Further, the arbitration provision in purchase agreements is encouraged by inclusion of an attorney fees provision. The attorney fees provision entitles the prevailing party in a dispute to recover costs and attorney fees if the dispute results in a court action or arbitration. Thus, the attorney fees provision encourages disputants to pursue an economically infeasible loss when attorney fees will total more than the amount of the loss.
The absence of an attorney fees provision in purchase agreements focuses the buyer and seller on the amount of monetary loss recoverable in a dispute. Without an attorney fees provision, the amount of any recovery is limited to actual money-based losses on a transaction, reduced by the amount of attorney fees incurred to pursue recovery of the loss.
Thus, when the purchase agreement does not contain an attorney fees provision, infeasible disputes rarely result in an arbitration or court action. Without an attorney fees provision, buyers and sellers are logically inhibited by their inability to recover attorney fees (if they prevail) in addition to their lost property value due to misrepresentation or other errors by the other party or an agent.

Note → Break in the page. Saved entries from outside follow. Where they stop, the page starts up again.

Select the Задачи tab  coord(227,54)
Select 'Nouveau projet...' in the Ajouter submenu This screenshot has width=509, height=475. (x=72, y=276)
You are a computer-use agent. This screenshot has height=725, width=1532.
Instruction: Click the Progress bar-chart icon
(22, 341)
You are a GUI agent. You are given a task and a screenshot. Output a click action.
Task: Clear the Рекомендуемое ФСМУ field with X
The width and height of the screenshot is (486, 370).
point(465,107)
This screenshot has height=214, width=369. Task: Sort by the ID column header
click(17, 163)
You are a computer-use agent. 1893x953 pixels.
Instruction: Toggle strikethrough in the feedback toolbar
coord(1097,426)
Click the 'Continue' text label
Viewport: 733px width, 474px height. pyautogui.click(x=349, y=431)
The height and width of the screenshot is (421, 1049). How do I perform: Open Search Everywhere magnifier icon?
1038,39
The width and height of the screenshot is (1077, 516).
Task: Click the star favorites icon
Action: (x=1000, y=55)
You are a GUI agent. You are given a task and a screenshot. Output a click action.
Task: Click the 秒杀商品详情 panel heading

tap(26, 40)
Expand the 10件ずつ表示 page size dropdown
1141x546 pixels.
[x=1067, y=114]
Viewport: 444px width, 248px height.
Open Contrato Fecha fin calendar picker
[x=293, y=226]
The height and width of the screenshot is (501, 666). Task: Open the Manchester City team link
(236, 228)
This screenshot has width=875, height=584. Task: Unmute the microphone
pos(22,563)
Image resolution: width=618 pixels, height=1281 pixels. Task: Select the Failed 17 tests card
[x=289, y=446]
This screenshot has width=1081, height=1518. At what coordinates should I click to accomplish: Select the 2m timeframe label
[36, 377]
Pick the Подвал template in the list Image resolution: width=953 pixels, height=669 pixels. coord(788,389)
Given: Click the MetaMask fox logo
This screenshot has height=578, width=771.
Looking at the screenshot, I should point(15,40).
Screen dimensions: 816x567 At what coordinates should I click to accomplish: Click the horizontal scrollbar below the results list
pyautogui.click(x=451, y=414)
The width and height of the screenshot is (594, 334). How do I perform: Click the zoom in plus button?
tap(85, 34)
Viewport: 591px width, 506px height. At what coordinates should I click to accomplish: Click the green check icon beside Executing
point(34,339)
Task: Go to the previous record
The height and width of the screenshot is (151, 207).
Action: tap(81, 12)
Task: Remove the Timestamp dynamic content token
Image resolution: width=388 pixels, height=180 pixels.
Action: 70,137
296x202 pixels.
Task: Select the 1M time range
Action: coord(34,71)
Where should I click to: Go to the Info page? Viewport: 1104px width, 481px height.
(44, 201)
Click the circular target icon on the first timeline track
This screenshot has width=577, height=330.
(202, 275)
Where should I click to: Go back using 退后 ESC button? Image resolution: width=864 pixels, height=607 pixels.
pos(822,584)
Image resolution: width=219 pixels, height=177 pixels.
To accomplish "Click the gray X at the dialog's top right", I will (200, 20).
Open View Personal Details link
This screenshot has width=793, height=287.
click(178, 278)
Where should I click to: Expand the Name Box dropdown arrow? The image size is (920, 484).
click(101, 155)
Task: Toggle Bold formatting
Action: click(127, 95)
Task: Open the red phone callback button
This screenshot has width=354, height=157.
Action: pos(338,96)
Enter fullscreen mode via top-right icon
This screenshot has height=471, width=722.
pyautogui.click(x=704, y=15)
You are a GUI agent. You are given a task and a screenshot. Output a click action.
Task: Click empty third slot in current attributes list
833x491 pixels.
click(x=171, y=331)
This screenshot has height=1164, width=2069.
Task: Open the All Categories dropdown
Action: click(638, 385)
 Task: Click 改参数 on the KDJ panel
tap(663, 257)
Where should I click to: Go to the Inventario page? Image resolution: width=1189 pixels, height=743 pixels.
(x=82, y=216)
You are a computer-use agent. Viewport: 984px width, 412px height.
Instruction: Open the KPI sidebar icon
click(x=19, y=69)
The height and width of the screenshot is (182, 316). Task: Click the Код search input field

The trade union purchase agreements presently contain the attorney fees provision along with the arbitration provision. Thus, inclusion of the arbitration provision is supported by both the trade union’s dependence on arbitration — causing legal risk to the parties to the agreement — and incorporation of the attorney fees provision that promotes uneconomical disputes. These conditions are the antithesis of the risk mitigation brokers need to maintain when providing services.
Mediation is another form of ADR, operating independently of an arbitrator or court. In mediation, a mediator works with the persons who are involved in a dispute to craft a mutually agreed-to solution using the familiar arena of offer, counteroffer, compromise, benefits and risks.
The cost of mediationis a major benefit of the process, as it is minimal. Further, in contrast to actions by arbitration or in court, mediation is typically a quick process lasting a few hours to a few months, depending on the number of disputants, their willingness to reach a resolution and the complexity of the facts and issues involved. There are no lengthy waits for court hearings or the need for witnesses since the resolution is in the hands of the participants themselves.
In addition to these benefits, the use of mediation also provides a solution to a dispute without falling subject to the backlog of cases in an understaffed legal system. Nationwide, the mediation success rate ranges between 60%-90%. [Final Report of Colorado Governor’s Task Force on Civil Justice Reform, Exhibit 7]
However, mediation does have its parameters for use. In real estate matters, mediation is limited to resolving disputes involving buyers and sellers. Landlord-tenant disputes and mortgage defaults are largely based on very specific statutory requirements for performance — which are either satisfied or unsatisfied — leaving little room to dispute the facts, the law and the procedures involved.
Mediation is a tool of first resort, with personally satisfactory conclusions, to be used to resolve disputes in real estate sales and broker and agent licensed activities — arbitration being the least effective tool for the satisfactory resolution of disputes.